- [Estratto della pagina]:
──────────────────────────────
Nessuno (o quasi) che si soffermi sui contenuti: questo atteggiamento è di una tristezza infinita.
Dal momento che un sistema bizantino impedisce la governabilità, alla classe dirigente sarebbe richiesto di porre mano velocemente a questa anomalia, perché un sistema di questo tipo è un insulto al valore sacro del voto, in quanto lo rende quasi del tutto inutile.
Alle forze politiche, per uscire dall'impasse, sarebbe richiesto un compromesso con i propri rispettivi egoismi per avviare una legislatura che si concentri sulla razionalizzazione del sistema, che prevede alcune soluzioni del tutto arcaiche e capziose.
Il primo problema di fondo delle istituzioni italiane sul quale pochi hanno posto l'attenzione è la totale inutilità del bicameralismo perfetto, sul quale si fonda il potere legislativo di questo paese. Urge un update, un aggiornamento che traghetti ad una costituzione 2.0. Questo blocco mentale è l'ennesimo lascito drammatico del berlusconismo, che con i suoi continui attacchi alla costituzione ha automaticamente spinto tutto il centrosinistra e le forze riformatrici su posizioni di conservazione estrema dello status quo costituzionale.
Il bisogno di semplicità, la richiesta di democrazia diretta scaturita dalle urne cozzano contro un iter di approvazione di una legge che passa attraverso due analisi e due votazioni simmetriche, e attraverso le forche caudine di dichiarazioni di voto estenuanti quanto fini a se stesse.
Dunque occorre eliminare questo doppio passaggio e conseguentemente limitare drasticamente il numero di parlamentari, con conseguente risparmio sui costi della politica e snellimento dei tempi di approvazione.
Le soluzioni potrebbero prevedere sia un monocameralismo, sia un bicameralismo nel quale una delle due camere sia rappresentanza della società civile (professioni, associazioni dei lavoratori e degli imprenditori, confcommercio, federturismo, ecc., ma anche degli enti locali ovviamente).
Lo stesso principio di chiarezza, semplicità a partecipazione diretta uscito dalle urne andrebbe tradotto in una riforma del sistema elettorale che vada verso il maggioritario, che per coloro che se ne fossero dimenticati è stato votato dagli italiani in un referendum di grande successo nel 1993. Una trasformazione del sistema elettorale dalle varie forme ibride, raccapriccianti a cui siamo obbligati a sottostare ad un sistema all'americana garantirebbe non soltanto maggiore governabilità, ma anche la possibilità di ridurre o del tutto abbattere qualsiasi forma di finanziamento pubblico, infatti la polarizzazione del confronto ridurrebbe a sole 2 o 3 le forze in campo e come automaticamente accaduto altrove incentiverebbe forme di finanziamento o microfinanziamento delle campagne elettorali. Maggiore confronto, maggiore coinvolgimento equivalgono infatti a maggiore partecipazione attiva da parte dell'elettorato, come dimostrato anche dalla campagna di Matteo Renzi durante le primarie che ha raccolto solo attraverso il sistema delle microdonazioni volontarie ben 178.253,00 euro.
──────────────────────────────
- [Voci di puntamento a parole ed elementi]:

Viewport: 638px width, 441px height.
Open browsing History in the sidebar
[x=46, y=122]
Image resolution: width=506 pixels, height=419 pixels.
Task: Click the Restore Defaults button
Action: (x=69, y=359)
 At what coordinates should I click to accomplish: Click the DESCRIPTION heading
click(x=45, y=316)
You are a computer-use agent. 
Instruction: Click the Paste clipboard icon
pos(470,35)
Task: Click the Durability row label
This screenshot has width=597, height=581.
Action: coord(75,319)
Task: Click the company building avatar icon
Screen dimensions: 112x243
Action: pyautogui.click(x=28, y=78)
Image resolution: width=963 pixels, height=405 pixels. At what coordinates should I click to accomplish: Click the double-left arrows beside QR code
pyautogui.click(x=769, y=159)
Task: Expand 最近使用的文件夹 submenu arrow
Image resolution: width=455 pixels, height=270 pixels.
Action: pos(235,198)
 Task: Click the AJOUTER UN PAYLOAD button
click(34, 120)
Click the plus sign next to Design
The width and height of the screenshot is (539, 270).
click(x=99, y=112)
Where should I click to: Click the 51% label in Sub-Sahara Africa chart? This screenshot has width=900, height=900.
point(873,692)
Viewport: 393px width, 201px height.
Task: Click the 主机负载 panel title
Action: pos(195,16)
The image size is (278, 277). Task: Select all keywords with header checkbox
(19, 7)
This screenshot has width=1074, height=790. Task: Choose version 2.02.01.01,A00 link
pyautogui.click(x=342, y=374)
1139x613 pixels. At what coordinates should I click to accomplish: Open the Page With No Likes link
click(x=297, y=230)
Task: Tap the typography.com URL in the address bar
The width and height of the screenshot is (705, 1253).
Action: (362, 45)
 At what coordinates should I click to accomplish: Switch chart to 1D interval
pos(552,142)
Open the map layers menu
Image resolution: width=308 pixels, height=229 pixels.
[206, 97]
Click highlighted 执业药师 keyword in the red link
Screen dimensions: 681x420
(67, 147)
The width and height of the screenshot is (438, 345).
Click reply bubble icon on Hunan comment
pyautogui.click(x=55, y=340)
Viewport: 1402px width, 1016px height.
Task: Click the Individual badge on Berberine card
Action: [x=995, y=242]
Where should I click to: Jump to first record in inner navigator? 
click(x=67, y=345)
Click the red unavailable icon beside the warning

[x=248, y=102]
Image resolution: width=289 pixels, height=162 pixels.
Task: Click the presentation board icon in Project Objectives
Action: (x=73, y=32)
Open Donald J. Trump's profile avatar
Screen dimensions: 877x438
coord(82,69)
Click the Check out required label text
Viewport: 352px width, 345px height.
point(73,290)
──────────────────────────────
- [Elenco dei compiti]:
**1)** Riassumi in due frasi il testo sulla riforma delle istituzioni italiane.
**2)** Per favore, porta avanti il testo sulla riforma delle istituzioni italiane dopo la sua ultima frase.

- [Le risposte]:
**1)** Il testo sostiene che il sistema politico italiano, bizantino e poco governabile, rende il voto quasi inutile e va riformato, a partire dall'eliminazione del doppio passaggio previsto dal bicameralismo perfetto, con una drastica riduzione dei parlamentari, dei costi della politica e dei tempi di approvazione delle leggi. Propone inoltre un monocameralismo o una camera che rappresenti la società civile, e un sistema elettorale maggioritario all'americana, che garantirebbe maggiore governabilità e permetterebbe di ridurre o abolire il finanziamento pubblico a favore delle microdonazioni.

**2)**
L'ultimo, fondamentale input per una serie di riforme che diano nuova credibilità al sistema è quello della legge sul conflitto d'interessi. Si tratta anche in questo caso di un momento di immaturità del sistema italiano causato ancora una volta dai retaggi del berlusconismo. Infatti, si tende a sovrapporre l'idea di conflitto d'interessi con una sorta di punizione nei confronti del fondatore di Mediaset, non comprendendo che i conflitti d'interesse sono diffusissimi e vanno a toccare le banche, le aziende pubbliche, le cariche plurime nei c.d.a. privati, ecc.
Si tratta di una necessità che sta alla base del liberalismo, che garantirebbe maggiore autonomia gestionale e quindi maggiore trasparenza ed efficienza, ed invece in Italia è vissuta unicamente come spirito di vendetta da parte dei nemici del Cavaliere. 
Abbiamo dunque bisogno di riforme urgenti: chiunque non se ne faccia carico, è evidente come abbia maggiormente a cuore il proprio interesse o quello del proprio partito che quello dell'intero paese per questa e le prossime generazioni: diffidiamo di questi personaggi!

sabato 2 marzo 2013

Cerchiobottismi cronici.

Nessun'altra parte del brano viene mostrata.